La Parole est plus qu’un message : elle est action du salut qui donne vie, qui nous permet de résister aux tentations. Elle nous constitue dans notre humanité en raison de l’humanité du Christ.
On comprend alors le lien entre l’évangile de ce jour où le Christ nous enseigne de nous appuyer sur la Parole pour résister au Tentateur, et celui que nous avons entendu le mercredi des Cendres
Nous étions alors appelés à trois comportements, 3 comportements qui investissent tout notre corps, notre propre chair
Le plus évident, bien sûr, c’est la question du jeûne : que par notre corps nous nous tournions davantage vers Dieu.
Mais c’est aussi la question de l’aumône : il ne s’agit pas seulement de donner, mais de donner à quelqu’un. Si on ne regarde pas le pauvre, on passe à côté de l’essentiel de l’aumône.
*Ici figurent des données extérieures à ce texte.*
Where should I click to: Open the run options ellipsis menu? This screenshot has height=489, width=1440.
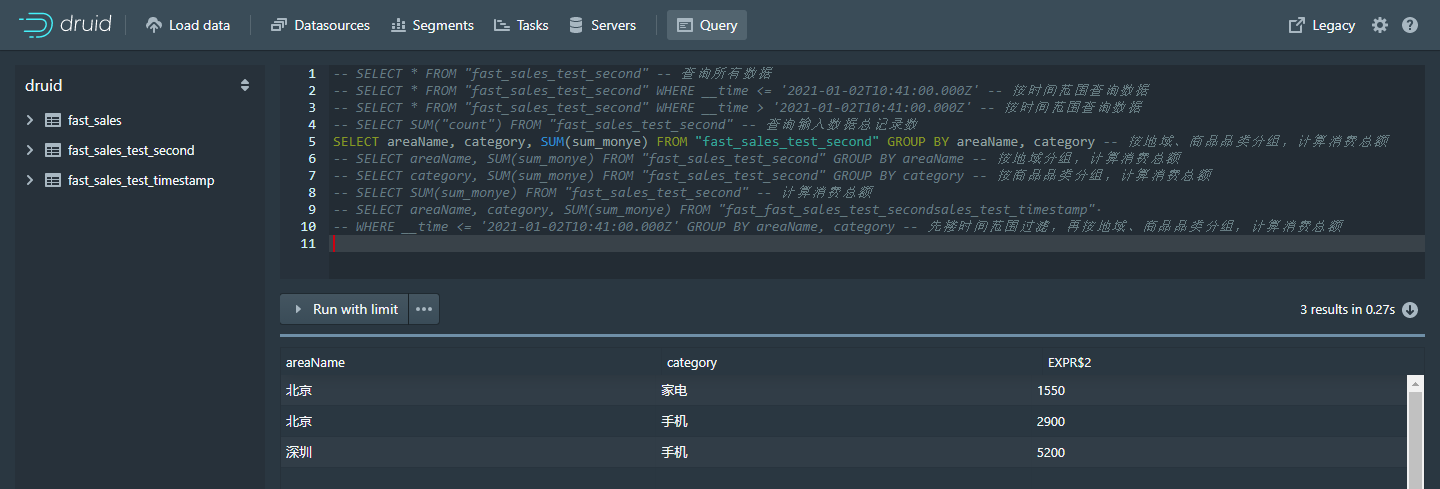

Enfin il s’agissait de la prière : le Christ nous demande de nous retirer dans un endroit isolé « la pièce la plus retirée », « en fermant la porte » : ce sont des mouvements, des gestes qui nous mènent à une relation vraie, secrète, intime, avec le Père
Ces trois comportements sont trois manières de mettre en œuvre la Parole de Dieu, de manière concrète, corporelle même ; c’est ce que nous avons à découvrir et à redécouvrir de la place de la Parole de Dieu dans notre foi chrétienne
Si nous sommes invités en ce temps de Carême à accorder plus de temps à l’écoute de la Parole comme le rappelle le pape Léon XIV dans son message pour le Carême de cette année, c’est pour que cette parole nous éclaire sur nos comportements, sur nos pratiques de jeûne, de moments de prière. La Parole, nous disait le pape Benoit XVI, a un caractère sacramentel puisqu’elle convertit nos vies. Elle donne le sens spirituel de ce que nous faisons.
Alors, vivons ce carême en vivant dans notre chair la bonne nouvelle du Christ pour résister à la perversion du Tentateur et nous pourrons accompagner le Fils de Dieu dans son mystère pascal, offrande de son corps pour que nous ayons la vie éternelle.